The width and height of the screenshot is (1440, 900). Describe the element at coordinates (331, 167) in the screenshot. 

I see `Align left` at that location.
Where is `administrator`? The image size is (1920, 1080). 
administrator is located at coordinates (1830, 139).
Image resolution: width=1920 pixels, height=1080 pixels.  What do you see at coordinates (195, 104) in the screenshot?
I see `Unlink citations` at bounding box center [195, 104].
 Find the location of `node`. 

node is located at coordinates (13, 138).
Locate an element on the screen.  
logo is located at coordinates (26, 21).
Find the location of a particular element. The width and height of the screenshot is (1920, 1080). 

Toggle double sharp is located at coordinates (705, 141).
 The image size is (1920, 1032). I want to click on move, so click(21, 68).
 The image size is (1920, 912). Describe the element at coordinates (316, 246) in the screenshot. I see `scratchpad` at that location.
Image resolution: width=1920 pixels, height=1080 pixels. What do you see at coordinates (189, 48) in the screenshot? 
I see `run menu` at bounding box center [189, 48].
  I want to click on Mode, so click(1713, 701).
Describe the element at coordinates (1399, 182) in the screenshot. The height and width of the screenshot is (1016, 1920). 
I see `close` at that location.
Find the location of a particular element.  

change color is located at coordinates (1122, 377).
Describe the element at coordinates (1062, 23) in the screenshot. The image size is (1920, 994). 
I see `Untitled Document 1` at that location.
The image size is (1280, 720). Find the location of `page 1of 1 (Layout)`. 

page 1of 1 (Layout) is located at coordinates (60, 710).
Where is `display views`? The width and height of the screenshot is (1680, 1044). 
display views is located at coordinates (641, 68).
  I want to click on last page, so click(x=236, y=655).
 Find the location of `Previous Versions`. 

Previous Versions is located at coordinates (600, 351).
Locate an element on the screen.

----

WHAT IS EXPECTED - Find each line in the records above that contains the string "Where", treating uppercase and lowercase as distinct, and copy every such line.

TASK RESPONSE -
Where is `administrator`? The image size is (1920, 1080). 
Where is `display views`? The width and height of the screenshot is (1680, 1044). 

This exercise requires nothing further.